Denial is one of the most fundamental cases of exclusivity: there can be only one God—one ultimate authority; one supreme value; one ultimate object of praise; one final source of goodness; one matchless power; one highest purpose; one unrivaled sovereign—all other objects of devotion are idols, if they come before God, and must be denied.
Our life is lived in service ultimately to self or to God.
There is no middle ground. One must be denied.
When we refuse to deny self, we deny Christ.
A tragic illustration of this truth is seen in the denials of Peter and Christ. The former is a troubling display of unholy denial. A kind of denial that is common to the heart of every man—even the believer. It is the mark of inherent inability apart from divine grace. A denial that is constructed upon the preservation of self at the expense of dependence and allegiance to God’s holy name (cf. Mk 8:38).
Now Peter was sitting outside in the courtyard. And a servant girl came up to him and said, “You also were with Jesus the Galilean.” But he denied it before them all, saying, “I do not know what you mean.” And when he went out to the entrance, another servant girl saw him, and she said to the bystanders, “This man was with Jesus of Nazareth.” And again he denied it with an oath: “I do not know the man.” After a little while the bystanders came up and said to Peter, “Certainly you too are one of them, for your accent betrays you.” Then he began to invoke a curse on himself and to swear, “I do not know the man.” And immediately the rooster crowed. And Peter remembered the saying of Jesus, “Before the rooster crows, you will deny me three times.” And he went out and wept bitterly.

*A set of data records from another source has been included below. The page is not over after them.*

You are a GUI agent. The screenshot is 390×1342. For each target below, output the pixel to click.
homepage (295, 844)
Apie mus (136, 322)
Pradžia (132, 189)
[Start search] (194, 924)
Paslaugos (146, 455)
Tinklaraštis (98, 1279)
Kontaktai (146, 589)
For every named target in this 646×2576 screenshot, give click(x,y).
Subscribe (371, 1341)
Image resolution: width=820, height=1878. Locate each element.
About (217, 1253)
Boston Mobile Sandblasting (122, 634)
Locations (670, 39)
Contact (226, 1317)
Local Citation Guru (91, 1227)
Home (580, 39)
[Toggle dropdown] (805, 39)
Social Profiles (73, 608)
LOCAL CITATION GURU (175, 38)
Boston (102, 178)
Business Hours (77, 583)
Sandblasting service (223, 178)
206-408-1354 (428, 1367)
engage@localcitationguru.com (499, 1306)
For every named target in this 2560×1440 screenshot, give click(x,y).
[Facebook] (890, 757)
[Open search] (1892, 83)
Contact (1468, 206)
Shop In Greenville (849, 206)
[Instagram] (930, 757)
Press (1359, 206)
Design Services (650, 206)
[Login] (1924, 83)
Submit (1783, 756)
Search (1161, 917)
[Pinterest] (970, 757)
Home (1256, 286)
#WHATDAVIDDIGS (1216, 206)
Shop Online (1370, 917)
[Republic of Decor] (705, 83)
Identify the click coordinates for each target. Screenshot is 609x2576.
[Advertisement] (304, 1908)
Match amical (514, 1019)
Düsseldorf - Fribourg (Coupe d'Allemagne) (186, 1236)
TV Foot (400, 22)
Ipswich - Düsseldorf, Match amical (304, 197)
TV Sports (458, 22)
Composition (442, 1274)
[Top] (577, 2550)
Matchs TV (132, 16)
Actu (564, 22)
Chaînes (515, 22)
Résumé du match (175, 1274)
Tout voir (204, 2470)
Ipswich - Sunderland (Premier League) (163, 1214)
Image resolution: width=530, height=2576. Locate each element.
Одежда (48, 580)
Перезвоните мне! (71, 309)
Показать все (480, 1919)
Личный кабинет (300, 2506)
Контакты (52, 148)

Peter learned the lesson of unholy denial and by the power of the Holy Spirit began to model holy denial: Peter and John “left the presence of the council, rejoicing that they were counted worthy to suffer dishonor for the name” (Acts 5:41). He later writes, “Beloved, do not be surprised at the fiery trial when it comes upon you to test you, as though something strange were happening to you. But rejoice insofar as you share Christ’s sufferings, that you may also rejoice and be glad when his glory is revealed. (1 Peter 4:12-13). And again,
For to this you have been called, because Christ also suffered for you, leaving you an example, so that you might follow in his steps. He committed no sin, neither was deceit found in his mouth. When he was reviled, he did not revile in return; when he suffered, he did not threaten, but continued entrusting himself to him who judges justly.
—1 Peter 2:21-23
Christ’s was a holy denial
Christ’s was a holy denial—an act of devotion to God, the sacrifice of self and self-interest, self-denial in God-dependence, unreserved submission to God’s will and purposes, a continual entrusting to Him who judges justly.
Peter reminds us that Christ’s holy denial resulted in unspeakable agony. It was a substitutionary suffering; a suffering in the place of and on behalf of the redeemed, the righteous for the unrighteous (1 Pet 3:18). Christ’s holy denial provided the only means by which we may be saved (Acts 4:12), and yet also furnished the ultimate example godly devotion—holy denial.
As Christians, we are to have the self-denying mind of Christ within and among us (Phil 2:5-8). His holy denial is our example (1 Pet 2:21). We are, therefore, through faith in Christ and by the power of the Holy Spirit, called to purify ourselves as He is pure (1 John 3:3); walk in the righteous self-denying same way in which He walked (1 John 2:6); continually obey Christ’s commandments (John 15:10); forgive one another (Col 3:13); overcome the temptations and lures of the world (John 16:33; 1 John 5:4); overflow in benevolence to others (Acts 20:35; 2 Cor 8:7-9); sacrificially love one another (John 13:34; Eph 5:2; Rom 5:8)—these are the traits of Christ in God-glorifying and other-loving holy denial.
May we fix our eyes on Christ, to run after Him in His holy self-denying ways (Heb 12:1-3).